Under the bed is not the place for your bitch and the puppies, regardless of the state. She needs a safe place, away from being pestered by your daughter - the poor girl must be so stressed. If you don't have a whelping box set up, then a crate or you could use a large box with part cut out like a whelping box, in a quite room (that you can keep your daughter out of) and cover it with a blanket.


----------



## Blitz (Feb 12, 2009)

I have never had a bitch rear their pups in a living room, they need peace and quiet as your bitch is firmly telling you. It is very unfair on her and the pups to keep her where she is. Under the bed is not suitable because you can't keep an eye on them but a sectioned off bit of a bedroom , if you do not have a spare room, would be ideal.
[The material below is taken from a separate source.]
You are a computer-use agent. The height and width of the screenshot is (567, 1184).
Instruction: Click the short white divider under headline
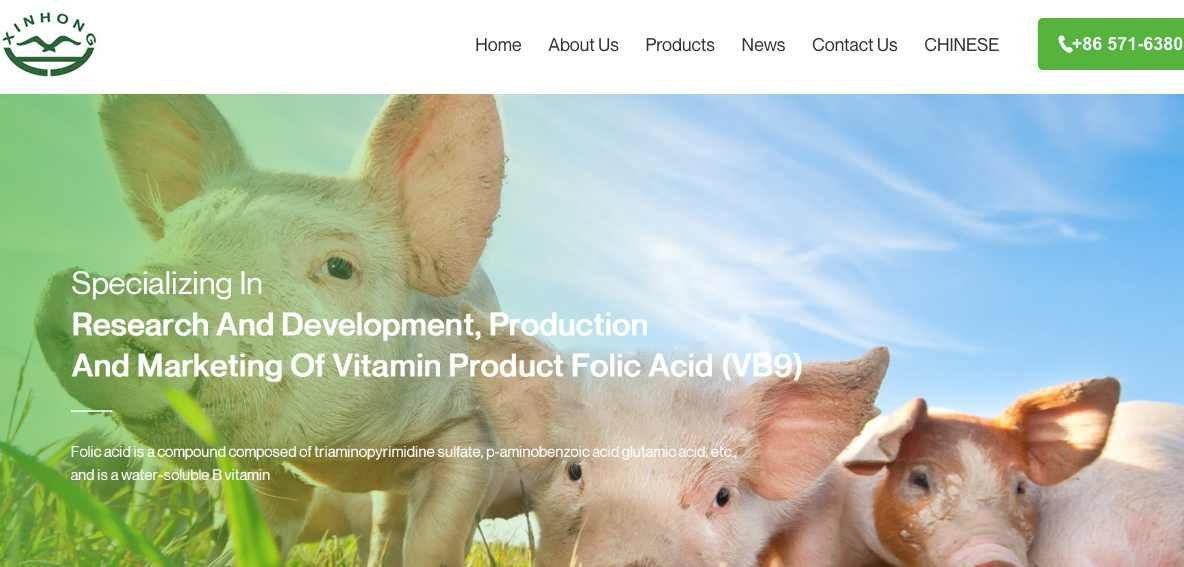(x=91, y=411)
Once the pups have their eyes open and are moving around and aware you can bring them downstairs and let them get used to life. Your daughter really must be kept away from them. Either the bitch will get so fed up she will attack your daughter or she will abandon her pups or just try and do her best and be thoroughly miserable.


----------



## Burrowzig (Feb 18, 2009)

If you set up a box in your bedroom with 3 high sides and one lower one that mum can step over, a cover over the top, clean dry bedding, food and water bowls just outside it, the dog may well choose that over trying to take the pups under the bed - but block off access under the bed as well. A large cardboard box from a local shop should do, with a waterproof sheet under it to protect the carpet. She must be left in peace.


----------